"There's a fear I keep so deep / Knew it name since before I could speak (...) If some night I don't come home / Please don't think I've left you alone"- Keep The Car Running, Arcade Fire

domingo, 15 de novembro de 2015

Um trem descarrilhado

Por que diabos guardamos cartas antigas? Os mais novos não saberão a que me refiro, trocam e-mails, mensagens, snaps, o que seja que não perdura. Eles não correrão o risco de encontrar por acaso, numa gaveta empoeirada, papéis levemente envelhecidos com a tinta da caneta escrita por mãos apaixonadas, magoadas, saudosas ou arrependidas.

Num domingo chuvoso e melancólico em que, a despeito de uma enorme carga de trabalho, sair da cama parece um sacrifício, ao finalmente tomar a decisão, procurar um texto repleto de anotações que me seriam preciosas para uma aula da semana, encontro um amontoado de cartas. Saco duas aleatoriamente, datadas com diferença de um ano e alguns meses e ponho-me a ler, já sabendo as possíveis consequências. Não é possível mexer com o passado e sair ileso. Não em um dia como hoje.

O disco da Iris DeMent consegue tornar tudo ainda mais patético – um brinde à música country por sentimentalizar qualquer momento, até o que não precisa de auxílio algum. As duas cartas flagram momentos absolutamente distintos. Na primeira, o encantamento por uma relação que só cresce e se fortifica com o tempo e as dificuldades, a narrativa de belos momentos vividos, a esperança-quase certeza de que com o tempo seria possível chegar a um patamar ainda maior e mais bonito e amor declarado com letras maiúsculas. A segunda carta é o oposto, há amor não declarado abertamente, há muita saudade e há, acima de tudo, a perplexidade em tentar entender como tudo aquilo chegou ao fim, como conseguir levar a vida sem a presença do outro (eu, mas hoje não mais o que sou, outro eu muito menos eu do que gostaria de ser sem saber se serei um dia capaz de ser mais eu sendo um pouco do eu que fui outrora). Há lágrima, vazio, ar parado, espaço ainda não preenchido.
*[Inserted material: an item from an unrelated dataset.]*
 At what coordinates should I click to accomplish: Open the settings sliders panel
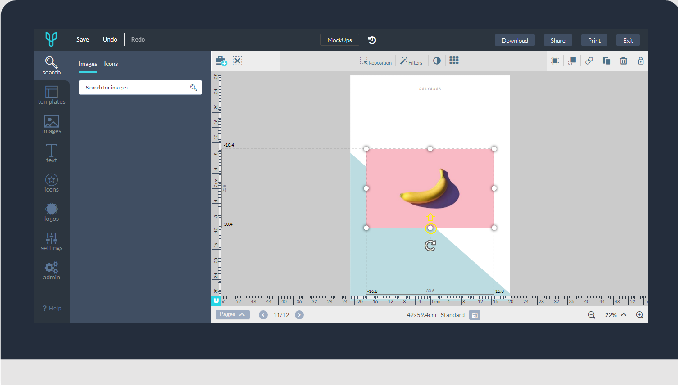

A juventude é uma doença, li em algum lugar. As cartas datam de mais de dez anos, hoje sei o que poderia ser feito, o que deveria ter feito, o que ao menos precisaria ser tentado, mas o orgulho, a impaciência, a precipitação e a arrogância, sintomas dessa patologia juvenil não deixaram, não deixariam e nem deveriam. “Tudo tem um porquê, mas pra mim tardou demais, demorou demais” – canta a voz do disco que entra em sequência.

Guardamos as cartas, é óbvio, para acessar a saudade e também para lembrar que já fomos capazes de viver tanta beleza. “Ao avistar você, amor, eu soube que iria me perder” – será que meus discos, suas canções realmente conversam comigo, sabem o que se passa por aqui? Seria bonito pensar assim, mas não. Daqui a pouco serei lembrado que “o peso da decisão, da escolha definitiva cai sobre mim”, no entanto o tempo passou, gosto de pensar que venci o “desafio ao meu poder de cicatrização”, ainda que esse texto pareça dizer o contrário.

Seguindo com o álbum – Trovões a me atingir, Jair Naves –, sigo em busca de seguir em frente com o que tenho no presente, em busca “do bem maior”, com a certeza de que “a luta se faz valer por quem me amou e por quem eu amei”.

“Então fecha os meus olhos,
que o amor encubra o som do mundo a ruir."